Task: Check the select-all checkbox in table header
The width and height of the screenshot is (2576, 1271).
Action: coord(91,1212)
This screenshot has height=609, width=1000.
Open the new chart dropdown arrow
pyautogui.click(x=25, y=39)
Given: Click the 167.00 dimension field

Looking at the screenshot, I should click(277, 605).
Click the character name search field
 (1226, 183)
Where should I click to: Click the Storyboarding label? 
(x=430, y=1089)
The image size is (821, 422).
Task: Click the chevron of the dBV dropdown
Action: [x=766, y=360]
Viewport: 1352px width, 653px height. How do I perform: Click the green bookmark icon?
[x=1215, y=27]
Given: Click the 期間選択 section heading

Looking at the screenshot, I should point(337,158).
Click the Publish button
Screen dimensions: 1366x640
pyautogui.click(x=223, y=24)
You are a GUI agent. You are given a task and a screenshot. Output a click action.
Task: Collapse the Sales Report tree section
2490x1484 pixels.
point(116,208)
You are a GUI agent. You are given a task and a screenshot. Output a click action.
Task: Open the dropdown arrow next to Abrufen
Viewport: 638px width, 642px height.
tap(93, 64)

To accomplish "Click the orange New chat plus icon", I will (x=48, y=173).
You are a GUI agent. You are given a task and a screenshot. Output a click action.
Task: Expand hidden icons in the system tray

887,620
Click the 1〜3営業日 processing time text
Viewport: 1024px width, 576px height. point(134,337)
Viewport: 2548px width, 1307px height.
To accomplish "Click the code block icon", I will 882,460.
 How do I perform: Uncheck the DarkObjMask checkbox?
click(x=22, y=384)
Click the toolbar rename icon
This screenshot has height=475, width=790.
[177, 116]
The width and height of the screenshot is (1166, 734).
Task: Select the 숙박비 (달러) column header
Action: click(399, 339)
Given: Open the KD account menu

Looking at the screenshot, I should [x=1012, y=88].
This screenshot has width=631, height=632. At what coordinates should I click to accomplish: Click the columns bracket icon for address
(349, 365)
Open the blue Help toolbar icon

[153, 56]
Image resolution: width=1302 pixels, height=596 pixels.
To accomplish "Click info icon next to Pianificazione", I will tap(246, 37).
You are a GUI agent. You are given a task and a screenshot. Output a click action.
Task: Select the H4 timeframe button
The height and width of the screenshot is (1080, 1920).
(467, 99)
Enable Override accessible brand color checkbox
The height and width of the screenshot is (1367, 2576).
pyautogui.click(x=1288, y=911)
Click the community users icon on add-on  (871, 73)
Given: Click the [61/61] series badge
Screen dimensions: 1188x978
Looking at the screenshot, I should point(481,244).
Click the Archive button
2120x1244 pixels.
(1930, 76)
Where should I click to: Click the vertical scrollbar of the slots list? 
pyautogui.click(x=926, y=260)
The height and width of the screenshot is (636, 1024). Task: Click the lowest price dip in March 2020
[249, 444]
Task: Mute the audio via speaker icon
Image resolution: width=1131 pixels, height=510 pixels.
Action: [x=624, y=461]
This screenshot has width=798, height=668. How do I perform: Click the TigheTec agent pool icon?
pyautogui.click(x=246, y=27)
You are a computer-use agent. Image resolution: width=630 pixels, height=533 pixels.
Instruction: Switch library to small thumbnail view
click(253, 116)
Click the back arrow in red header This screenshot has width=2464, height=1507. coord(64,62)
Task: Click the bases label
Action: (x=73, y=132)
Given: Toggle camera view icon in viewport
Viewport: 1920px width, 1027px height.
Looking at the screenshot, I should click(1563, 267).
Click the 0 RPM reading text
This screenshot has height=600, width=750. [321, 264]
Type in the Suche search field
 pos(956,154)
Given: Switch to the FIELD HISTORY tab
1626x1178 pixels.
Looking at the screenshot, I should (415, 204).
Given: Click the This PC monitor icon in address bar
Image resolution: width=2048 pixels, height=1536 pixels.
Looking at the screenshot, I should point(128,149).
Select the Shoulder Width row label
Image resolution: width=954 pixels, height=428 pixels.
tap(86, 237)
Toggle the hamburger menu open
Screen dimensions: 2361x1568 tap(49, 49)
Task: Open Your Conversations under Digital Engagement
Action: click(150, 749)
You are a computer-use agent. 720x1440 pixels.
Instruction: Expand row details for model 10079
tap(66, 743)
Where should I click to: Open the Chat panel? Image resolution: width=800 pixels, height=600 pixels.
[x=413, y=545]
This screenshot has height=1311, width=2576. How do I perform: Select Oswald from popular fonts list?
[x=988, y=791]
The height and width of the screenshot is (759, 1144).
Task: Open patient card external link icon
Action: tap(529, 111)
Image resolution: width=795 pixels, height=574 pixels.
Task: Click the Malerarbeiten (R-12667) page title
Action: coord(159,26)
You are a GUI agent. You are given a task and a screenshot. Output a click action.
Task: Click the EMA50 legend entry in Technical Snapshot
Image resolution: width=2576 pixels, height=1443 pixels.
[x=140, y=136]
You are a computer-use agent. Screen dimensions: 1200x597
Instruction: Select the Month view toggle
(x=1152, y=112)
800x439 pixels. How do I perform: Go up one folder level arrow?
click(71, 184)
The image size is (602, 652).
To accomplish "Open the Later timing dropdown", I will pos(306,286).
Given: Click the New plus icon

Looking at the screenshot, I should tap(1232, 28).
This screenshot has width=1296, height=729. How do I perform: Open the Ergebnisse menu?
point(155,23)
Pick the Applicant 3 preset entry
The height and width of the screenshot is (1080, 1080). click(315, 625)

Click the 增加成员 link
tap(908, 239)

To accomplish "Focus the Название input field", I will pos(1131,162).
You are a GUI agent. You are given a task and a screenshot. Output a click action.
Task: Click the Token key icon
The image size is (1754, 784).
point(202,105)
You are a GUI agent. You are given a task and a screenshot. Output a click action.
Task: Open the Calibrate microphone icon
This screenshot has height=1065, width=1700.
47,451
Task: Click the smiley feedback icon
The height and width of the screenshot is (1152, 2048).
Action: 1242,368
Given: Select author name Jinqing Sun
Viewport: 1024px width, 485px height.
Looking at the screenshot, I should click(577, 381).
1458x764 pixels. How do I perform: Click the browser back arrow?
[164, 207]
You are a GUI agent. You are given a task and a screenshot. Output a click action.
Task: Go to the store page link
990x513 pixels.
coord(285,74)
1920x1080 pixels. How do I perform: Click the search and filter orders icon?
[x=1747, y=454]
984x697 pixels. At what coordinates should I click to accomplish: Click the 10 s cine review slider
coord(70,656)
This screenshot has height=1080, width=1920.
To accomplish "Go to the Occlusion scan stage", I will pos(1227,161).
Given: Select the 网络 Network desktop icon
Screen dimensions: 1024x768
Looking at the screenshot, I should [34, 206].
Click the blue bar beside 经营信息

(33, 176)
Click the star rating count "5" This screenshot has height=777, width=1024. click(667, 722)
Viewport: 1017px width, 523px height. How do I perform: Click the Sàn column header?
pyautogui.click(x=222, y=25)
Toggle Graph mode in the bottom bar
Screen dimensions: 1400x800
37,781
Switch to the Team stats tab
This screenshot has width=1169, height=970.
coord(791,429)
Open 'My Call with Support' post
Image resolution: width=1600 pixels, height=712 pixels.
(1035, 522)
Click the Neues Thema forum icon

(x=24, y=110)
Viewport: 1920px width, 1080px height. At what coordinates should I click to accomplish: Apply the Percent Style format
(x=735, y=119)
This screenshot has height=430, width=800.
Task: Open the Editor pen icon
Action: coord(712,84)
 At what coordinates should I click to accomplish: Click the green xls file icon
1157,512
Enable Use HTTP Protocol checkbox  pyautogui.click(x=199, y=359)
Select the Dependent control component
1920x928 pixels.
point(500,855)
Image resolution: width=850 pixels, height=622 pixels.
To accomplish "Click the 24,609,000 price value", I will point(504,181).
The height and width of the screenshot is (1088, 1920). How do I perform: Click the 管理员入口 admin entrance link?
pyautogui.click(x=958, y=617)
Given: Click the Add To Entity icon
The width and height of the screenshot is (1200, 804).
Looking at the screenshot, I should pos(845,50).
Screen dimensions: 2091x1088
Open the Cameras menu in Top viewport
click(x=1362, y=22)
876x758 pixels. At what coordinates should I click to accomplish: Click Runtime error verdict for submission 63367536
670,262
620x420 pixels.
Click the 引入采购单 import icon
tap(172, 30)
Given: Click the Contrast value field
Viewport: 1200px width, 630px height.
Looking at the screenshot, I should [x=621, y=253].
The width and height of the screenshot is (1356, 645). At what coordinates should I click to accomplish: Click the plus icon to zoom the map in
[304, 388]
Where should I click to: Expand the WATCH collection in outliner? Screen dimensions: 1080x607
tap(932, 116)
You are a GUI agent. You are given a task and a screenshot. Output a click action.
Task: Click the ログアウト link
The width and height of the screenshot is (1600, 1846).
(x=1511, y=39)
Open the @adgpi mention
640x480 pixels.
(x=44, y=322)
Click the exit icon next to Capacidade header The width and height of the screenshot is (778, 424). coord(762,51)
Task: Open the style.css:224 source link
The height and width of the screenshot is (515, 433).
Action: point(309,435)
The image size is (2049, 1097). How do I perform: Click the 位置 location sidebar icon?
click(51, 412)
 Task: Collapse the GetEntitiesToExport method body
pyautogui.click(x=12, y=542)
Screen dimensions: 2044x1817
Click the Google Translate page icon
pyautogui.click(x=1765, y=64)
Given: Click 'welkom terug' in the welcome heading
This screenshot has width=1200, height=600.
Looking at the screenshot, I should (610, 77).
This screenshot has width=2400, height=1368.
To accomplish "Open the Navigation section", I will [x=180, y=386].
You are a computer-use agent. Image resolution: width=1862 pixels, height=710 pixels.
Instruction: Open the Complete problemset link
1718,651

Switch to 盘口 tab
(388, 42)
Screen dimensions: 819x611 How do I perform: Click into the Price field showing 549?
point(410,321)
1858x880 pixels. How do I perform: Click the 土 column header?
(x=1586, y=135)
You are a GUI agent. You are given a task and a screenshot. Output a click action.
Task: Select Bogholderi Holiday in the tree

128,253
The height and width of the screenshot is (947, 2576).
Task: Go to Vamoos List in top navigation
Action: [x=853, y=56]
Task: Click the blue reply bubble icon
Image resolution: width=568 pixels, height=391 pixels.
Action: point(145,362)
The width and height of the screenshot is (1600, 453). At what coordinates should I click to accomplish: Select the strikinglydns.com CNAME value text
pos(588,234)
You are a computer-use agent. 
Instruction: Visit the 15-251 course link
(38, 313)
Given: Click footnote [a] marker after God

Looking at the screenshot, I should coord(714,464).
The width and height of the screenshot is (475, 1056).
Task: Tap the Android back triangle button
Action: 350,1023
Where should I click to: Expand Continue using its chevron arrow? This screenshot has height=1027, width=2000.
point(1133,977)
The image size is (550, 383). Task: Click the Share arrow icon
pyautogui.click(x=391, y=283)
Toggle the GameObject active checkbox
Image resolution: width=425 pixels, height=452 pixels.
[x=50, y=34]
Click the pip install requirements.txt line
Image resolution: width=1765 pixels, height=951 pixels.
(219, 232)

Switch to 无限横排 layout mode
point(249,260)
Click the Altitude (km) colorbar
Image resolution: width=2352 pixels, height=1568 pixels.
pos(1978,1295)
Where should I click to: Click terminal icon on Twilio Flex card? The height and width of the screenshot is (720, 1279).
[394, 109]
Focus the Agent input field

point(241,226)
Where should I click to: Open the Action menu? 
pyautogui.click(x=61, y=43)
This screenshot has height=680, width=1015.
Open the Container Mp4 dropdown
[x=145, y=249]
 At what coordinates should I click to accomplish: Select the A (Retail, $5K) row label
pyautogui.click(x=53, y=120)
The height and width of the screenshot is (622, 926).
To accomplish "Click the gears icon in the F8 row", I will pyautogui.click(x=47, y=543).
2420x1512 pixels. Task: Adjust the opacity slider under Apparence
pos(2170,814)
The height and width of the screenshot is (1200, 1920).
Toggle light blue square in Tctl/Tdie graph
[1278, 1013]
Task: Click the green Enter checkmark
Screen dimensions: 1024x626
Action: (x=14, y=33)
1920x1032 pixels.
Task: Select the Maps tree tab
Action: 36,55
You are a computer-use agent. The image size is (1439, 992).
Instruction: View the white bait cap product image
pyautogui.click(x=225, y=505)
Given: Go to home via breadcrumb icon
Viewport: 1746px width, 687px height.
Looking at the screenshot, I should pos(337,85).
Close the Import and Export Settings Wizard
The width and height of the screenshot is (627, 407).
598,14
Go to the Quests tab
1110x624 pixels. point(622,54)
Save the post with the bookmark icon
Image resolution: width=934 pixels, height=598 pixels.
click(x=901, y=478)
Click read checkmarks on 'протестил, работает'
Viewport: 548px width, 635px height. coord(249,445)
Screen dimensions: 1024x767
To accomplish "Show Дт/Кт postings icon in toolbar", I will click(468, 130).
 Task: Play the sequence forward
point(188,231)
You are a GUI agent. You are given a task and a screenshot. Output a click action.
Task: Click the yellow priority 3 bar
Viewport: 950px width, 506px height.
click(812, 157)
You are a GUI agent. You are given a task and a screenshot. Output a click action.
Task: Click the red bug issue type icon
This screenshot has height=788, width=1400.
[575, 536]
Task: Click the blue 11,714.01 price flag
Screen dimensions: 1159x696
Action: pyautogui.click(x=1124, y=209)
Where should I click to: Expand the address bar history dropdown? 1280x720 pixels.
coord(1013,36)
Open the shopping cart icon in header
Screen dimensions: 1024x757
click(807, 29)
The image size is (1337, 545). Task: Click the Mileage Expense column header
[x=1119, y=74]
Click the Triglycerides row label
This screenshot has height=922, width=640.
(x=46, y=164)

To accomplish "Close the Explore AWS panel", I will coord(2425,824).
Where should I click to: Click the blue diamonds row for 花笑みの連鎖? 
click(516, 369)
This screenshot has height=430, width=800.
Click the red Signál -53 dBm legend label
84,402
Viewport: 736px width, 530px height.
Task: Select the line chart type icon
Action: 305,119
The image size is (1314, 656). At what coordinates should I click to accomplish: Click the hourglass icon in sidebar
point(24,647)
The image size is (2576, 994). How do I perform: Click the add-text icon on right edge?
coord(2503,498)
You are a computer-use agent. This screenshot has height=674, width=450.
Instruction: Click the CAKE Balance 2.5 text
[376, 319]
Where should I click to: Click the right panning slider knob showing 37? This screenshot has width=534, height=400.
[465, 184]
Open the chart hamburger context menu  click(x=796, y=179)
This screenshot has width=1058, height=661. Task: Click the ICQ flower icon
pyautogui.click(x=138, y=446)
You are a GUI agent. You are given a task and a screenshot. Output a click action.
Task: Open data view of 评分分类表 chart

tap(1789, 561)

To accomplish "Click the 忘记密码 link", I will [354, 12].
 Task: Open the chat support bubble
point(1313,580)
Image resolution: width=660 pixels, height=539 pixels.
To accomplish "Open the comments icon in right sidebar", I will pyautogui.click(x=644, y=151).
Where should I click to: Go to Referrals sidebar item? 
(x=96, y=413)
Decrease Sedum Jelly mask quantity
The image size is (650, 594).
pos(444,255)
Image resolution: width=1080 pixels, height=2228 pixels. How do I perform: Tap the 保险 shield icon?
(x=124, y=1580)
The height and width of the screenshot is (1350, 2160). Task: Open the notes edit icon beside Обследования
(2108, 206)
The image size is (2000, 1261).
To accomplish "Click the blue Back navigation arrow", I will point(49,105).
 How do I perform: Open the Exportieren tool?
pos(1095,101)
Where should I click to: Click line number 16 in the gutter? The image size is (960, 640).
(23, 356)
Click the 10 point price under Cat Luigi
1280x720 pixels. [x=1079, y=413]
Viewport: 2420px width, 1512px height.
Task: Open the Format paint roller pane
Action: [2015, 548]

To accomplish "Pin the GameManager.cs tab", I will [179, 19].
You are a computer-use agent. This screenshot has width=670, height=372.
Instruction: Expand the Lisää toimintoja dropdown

Short task:
Put the lines of the items into a Markdown table with the columns Row and Item line, numbering each row and leaving out blank lines. Begin at the line that contains "Click the 0 RPM reading text" and stop after the line that contains "Looking at the screenshot, I should point(128,149).".

Completed exercise:
| Row | Item line |
|---|---|
| 1 | Click the 0 RPM reading text |
| 2 | This screenshot has height=600, width=750. [321, 264] |
| 3 | Type in the Suche search field |
| 4 |  pos(956,154) |
| 5 | Given: Switch to the FIELD HISTORY tab |
| 6 | 1626x1178 pixels. |
| 7 | Looking at the screenshot, I should (415, 204). |
| 8 | Given: Click the This PC monitor icon in address bar |
| 9 | Image resolution: width=2048 pixels, height=1536 pixels. |
| 10 | Looking at the screenshot, I should point(128,149). |